IT Spending

This is a great article published recently by columnist Christopher Mims in the Wall Street Journal.  Mims explains that recent research shows that the reasons why some companies make it while others don’t have to do with how much money companies spend on proprietary information technology systems and processes.  The reason the FAANG stocks have become such a disproportionate percentage of the market cap of the stock market is that the FAANG stocks account for a disproportionate amount of the proprietary IT spending.  Moreover, the gulf between these huge FAANG companies and smaller competitors will likely grow, not shrink.

Key Quote

Here is the key quote from Mims’ article, in my opinion:  “IT spending that goes into hiring developers and creating software owned and used exclusively by a firm is the key competitive advantage.

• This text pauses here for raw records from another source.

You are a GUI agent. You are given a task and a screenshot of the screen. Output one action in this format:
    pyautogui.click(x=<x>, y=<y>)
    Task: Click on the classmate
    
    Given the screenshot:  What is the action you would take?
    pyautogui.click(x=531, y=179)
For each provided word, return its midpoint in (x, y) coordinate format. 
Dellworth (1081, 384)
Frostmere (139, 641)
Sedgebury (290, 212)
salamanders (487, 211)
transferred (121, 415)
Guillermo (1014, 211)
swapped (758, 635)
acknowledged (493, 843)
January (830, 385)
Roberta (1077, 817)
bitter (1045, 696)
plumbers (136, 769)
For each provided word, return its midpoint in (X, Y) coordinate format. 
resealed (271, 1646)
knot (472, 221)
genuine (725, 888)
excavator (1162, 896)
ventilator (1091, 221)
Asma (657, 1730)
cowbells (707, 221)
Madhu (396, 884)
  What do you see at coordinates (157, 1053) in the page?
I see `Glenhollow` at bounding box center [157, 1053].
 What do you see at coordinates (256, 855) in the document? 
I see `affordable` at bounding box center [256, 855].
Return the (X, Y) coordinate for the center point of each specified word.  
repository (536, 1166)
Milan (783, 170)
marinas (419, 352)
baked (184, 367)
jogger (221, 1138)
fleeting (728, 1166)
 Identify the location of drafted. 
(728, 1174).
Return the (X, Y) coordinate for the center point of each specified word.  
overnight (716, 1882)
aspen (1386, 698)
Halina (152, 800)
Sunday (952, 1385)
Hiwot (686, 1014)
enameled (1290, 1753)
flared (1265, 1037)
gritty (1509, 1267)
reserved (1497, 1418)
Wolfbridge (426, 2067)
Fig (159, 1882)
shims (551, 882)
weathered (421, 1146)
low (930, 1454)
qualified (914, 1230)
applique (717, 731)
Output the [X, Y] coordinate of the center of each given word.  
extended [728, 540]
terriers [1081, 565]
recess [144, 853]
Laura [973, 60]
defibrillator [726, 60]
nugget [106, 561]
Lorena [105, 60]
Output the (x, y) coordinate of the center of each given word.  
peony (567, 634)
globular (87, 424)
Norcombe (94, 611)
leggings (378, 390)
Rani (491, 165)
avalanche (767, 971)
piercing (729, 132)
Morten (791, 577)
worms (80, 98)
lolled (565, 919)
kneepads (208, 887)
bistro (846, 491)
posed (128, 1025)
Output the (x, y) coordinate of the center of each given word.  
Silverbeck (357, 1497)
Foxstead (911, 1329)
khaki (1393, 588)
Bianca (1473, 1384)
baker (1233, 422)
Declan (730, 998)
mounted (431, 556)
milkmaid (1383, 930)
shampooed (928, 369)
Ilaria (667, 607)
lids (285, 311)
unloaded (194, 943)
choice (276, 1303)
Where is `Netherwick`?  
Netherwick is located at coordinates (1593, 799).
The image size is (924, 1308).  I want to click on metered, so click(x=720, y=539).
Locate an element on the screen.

It’s different from our standard understanding of R&D in that this software is used solely by the company, and isn’t part of products developed for its customers.”

Right Way/Wrong Way

Mims goes on to show that there is a right way and a wrong way for companies to spend on IT.  He uses the example of Wal-Mart and Sears, back a few decades ago.  Sears spent heavily on IT at the time but it spent it on outside consultants.  Wal-Mart built their own systems internally and developed their own proprietary scanning and inventory system.  Guess who won?  It appears that companies that develop their own software and systems and keep them for their own uses are the companies that win.

How to Tell

It is difficult to look at a company’s financial statement and tell how much they are spending on proprietary IT systems and how they are spending that money.  There may be narrative in the Annual Report or in press releases about IT spending and how it is being spent, which is helpful.  However, figuring out IT spending is more a qualitative rather than a quantitative skill.  I believe you have to read, ask, and read between the lines to figure out if a company knows what it is doing when it outlays money for IT.  It is helpful if you understand IT and have a working knowledge of what works and what doesn’t work.

IMO

This Mims article made me alter my opinion about why established companies grow bigger and why it is difficult for smaller companies to grow.  Although I still believe that regulatory hurdles are one issue why it is difficult for smaller companies to grow, I now understand that the scale and amount of money it takes to establish and maintain proprietary systems and processes means it is difficult for smaller companies to allocate sufficient resources in that direction.  Only the largest, most well-capitalized companies have enough money to pay for the brainpower they need to develop systems that set those companies apart.  Small and mid-cap companies face an uphill battle in order to compete with larger competitors who have a head start and more resources to spend on their own proprietary systems.